Task objective: Repeat exactly, and only, the lines from the one containing "Where should I" through the last line of the data below.

[Data shown Boundary: Start]

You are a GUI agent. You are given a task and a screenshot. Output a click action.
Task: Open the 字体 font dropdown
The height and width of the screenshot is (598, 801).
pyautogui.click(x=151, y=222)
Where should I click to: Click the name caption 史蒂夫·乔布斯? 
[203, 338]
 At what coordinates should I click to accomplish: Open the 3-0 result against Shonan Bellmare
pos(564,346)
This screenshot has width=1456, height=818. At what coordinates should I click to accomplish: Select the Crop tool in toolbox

[Data shown Boundary: End]

Exercise response:
Where should I click to: Click the name caption 史蒂夫·乔布斯? 
[203, 338]
 At what coordinates should I click to accomplish: Open the 3-0 result against Shonan Bellmare
pos(564,346)
This screenshot has width=1456, height=818. At what coordinates should I click to accomplish: Select the Crop tool in toolbox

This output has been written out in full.